■ TASK OBJECTIVE
Going through the entries below, count each line containing the word "agent". Report the number only.

■ TASK INPUTS
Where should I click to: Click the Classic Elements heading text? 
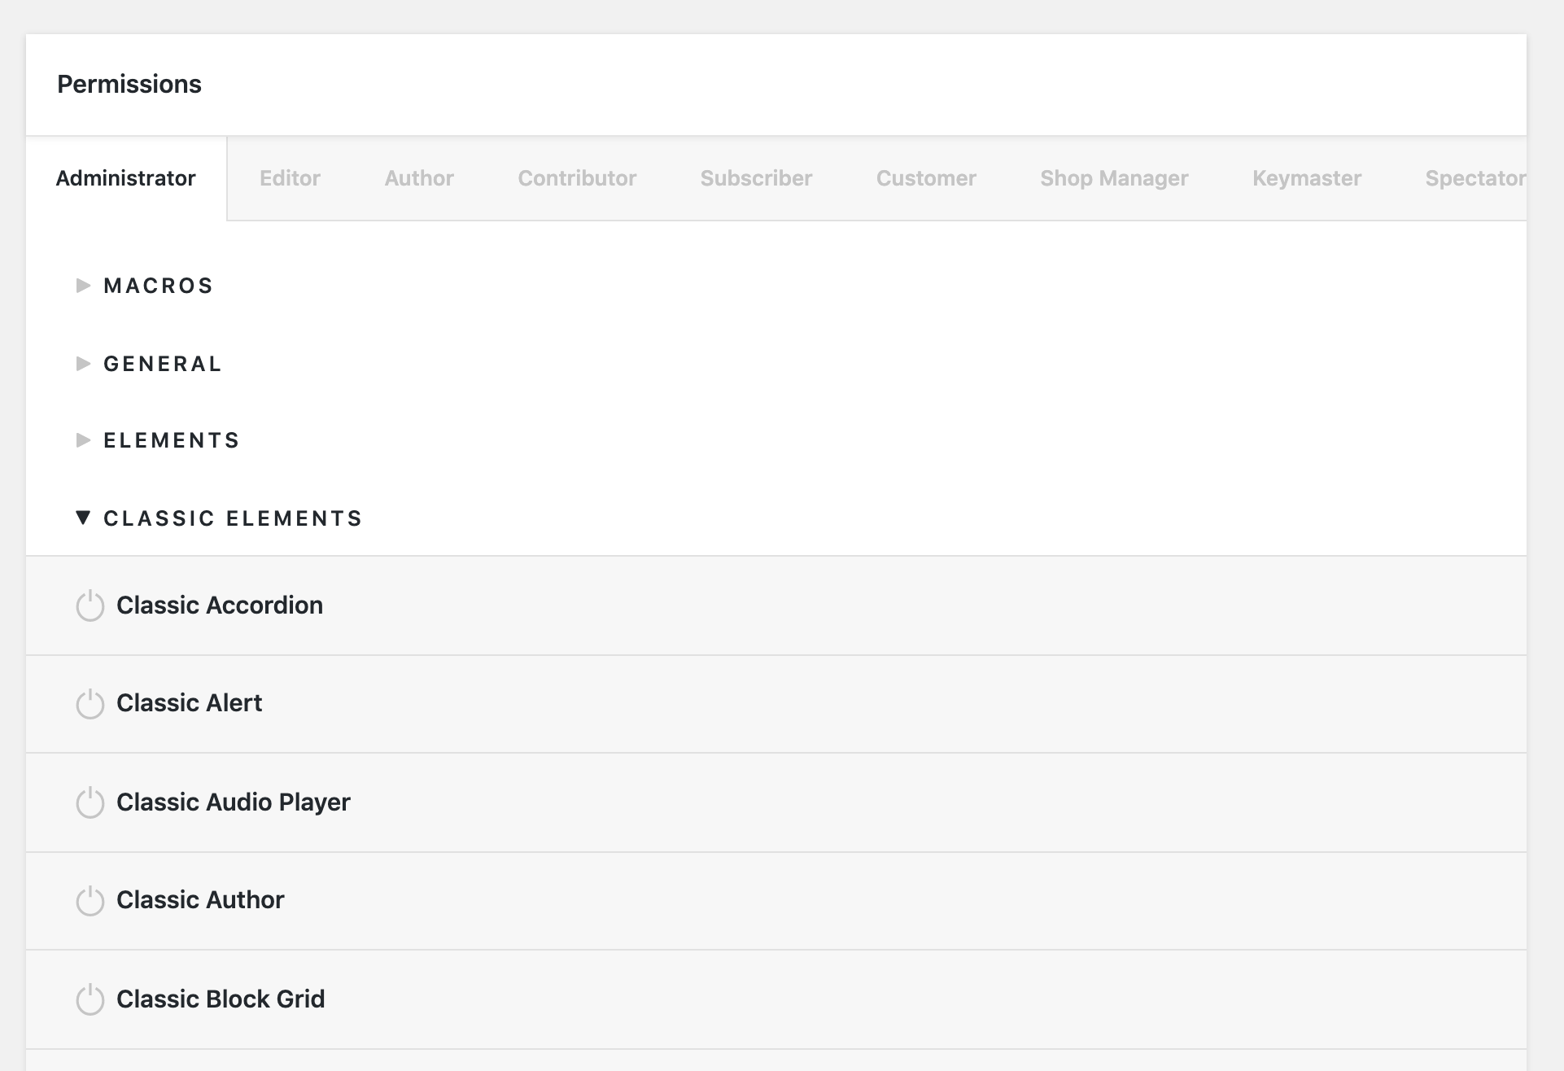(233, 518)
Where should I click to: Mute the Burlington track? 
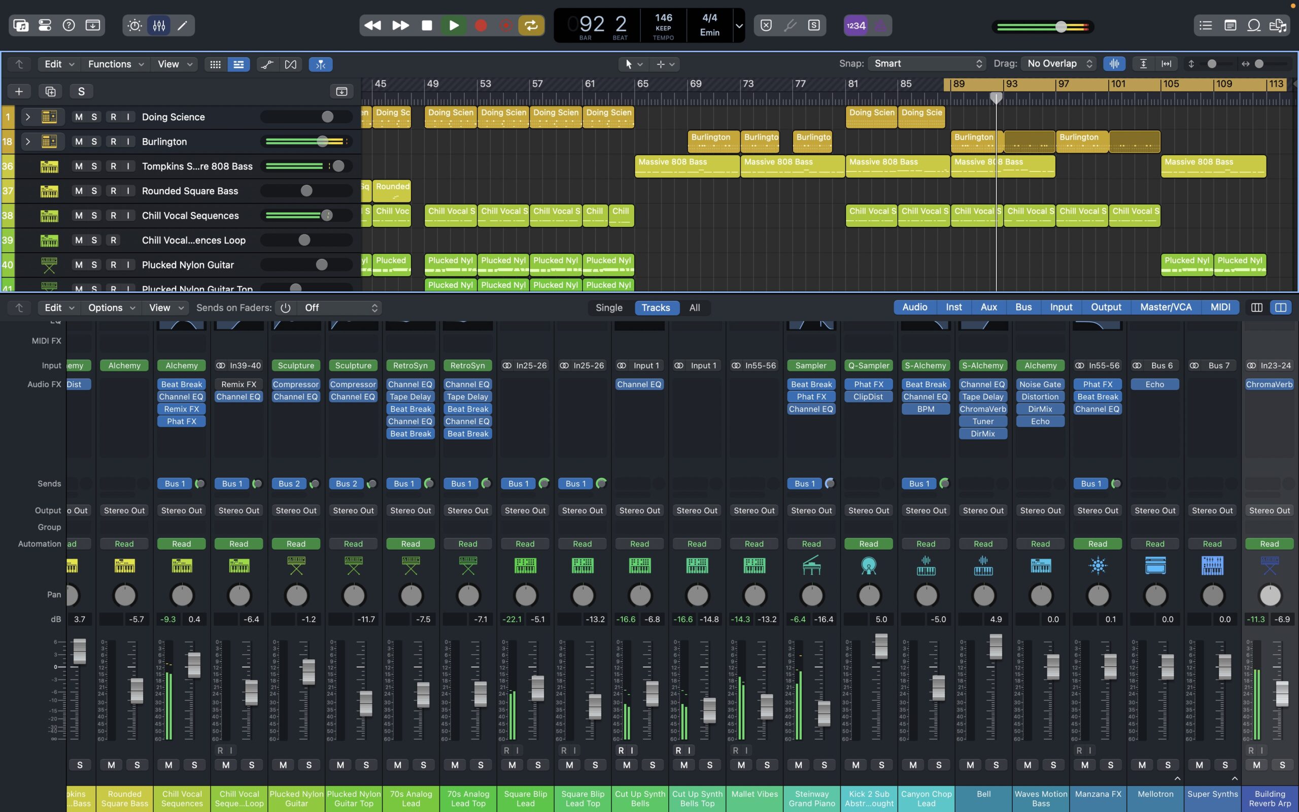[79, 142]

==

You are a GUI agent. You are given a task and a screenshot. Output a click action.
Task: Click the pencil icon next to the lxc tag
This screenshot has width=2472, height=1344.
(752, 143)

---

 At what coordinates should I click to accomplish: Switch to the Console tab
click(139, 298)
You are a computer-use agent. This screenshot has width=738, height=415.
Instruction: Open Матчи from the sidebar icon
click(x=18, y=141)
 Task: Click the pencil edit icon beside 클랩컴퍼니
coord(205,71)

■ ANSWER FOR THIS EXERCISE
2